Jeffersonville High School is a public high school located in Jeffersonville, Indiana. The school serves students in grades 9 through 12 from Jeffersonville, Utica, and sections of Clarksville not covered by that town's own high school. The school's enrollment for the 2014–2015 school year was 2,051 students, with 123 teachers. The current principal is Pam Hall. Jeffersonville is in the school district of Greater Clark County Schools. This school district includes Charlestown addresses that are connected with the city of Jeffersonville.  While most schools in other counties have a majority European ratio of students, Jeffersonville total minority enrollment is 36%.

2013–2014 academic statistics

Graduation rate: 93.6%
ISTEP+ passing rate: 47.4%
ECA (End-of-Course Assessments) passing rate: 63.9%
Percentage of graduates taking the SAT: 31.5%
Average SAT composite score: 960
Percentage of graduates taking the ACT: 19.7%
Average ACT composite score: 21
Percentage of graduates taking an Advanced Placement exam: 48.9%
Percentage of graduates passing an AP exam: 18.9%

There is no information yet regarding the 2014–2015 school year.

Jeffersonville High School was placed on academic probation in accordance with Public Law 221 for the 2007–2008 and 2009–2010 school years, and has not made Adequate Yearly Progress since at least prior to the 2006–2007 school year. There was no PL221 or AYP calculation for the 2008–2009 school year because of a change in spring testing.

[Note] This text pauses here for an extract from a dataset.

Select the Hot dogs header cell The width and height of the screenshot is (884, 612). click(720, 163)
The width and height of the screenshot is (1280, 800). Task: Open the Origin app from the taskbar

Extracurricular accomplishments

Sports
Jeffersonville High School Red Devil student athletes have consistently brought home sectional, regional, and state championship victories, and other athletic accomplishments. Below are a few of the Red Devils' athletic accomplishments.

The Red Devils won the 1993 IHSAA Class 4A boys basketball championship.
The Lady Red Devils won the 2011 IHSAA Class 4A girls basketball championship.

JROTC
JHS' Air Force JROTC unit advanced to Round II of the AFJROTC Academic Bowl in 2012.  The unit has also won awards for its color guard and drill team.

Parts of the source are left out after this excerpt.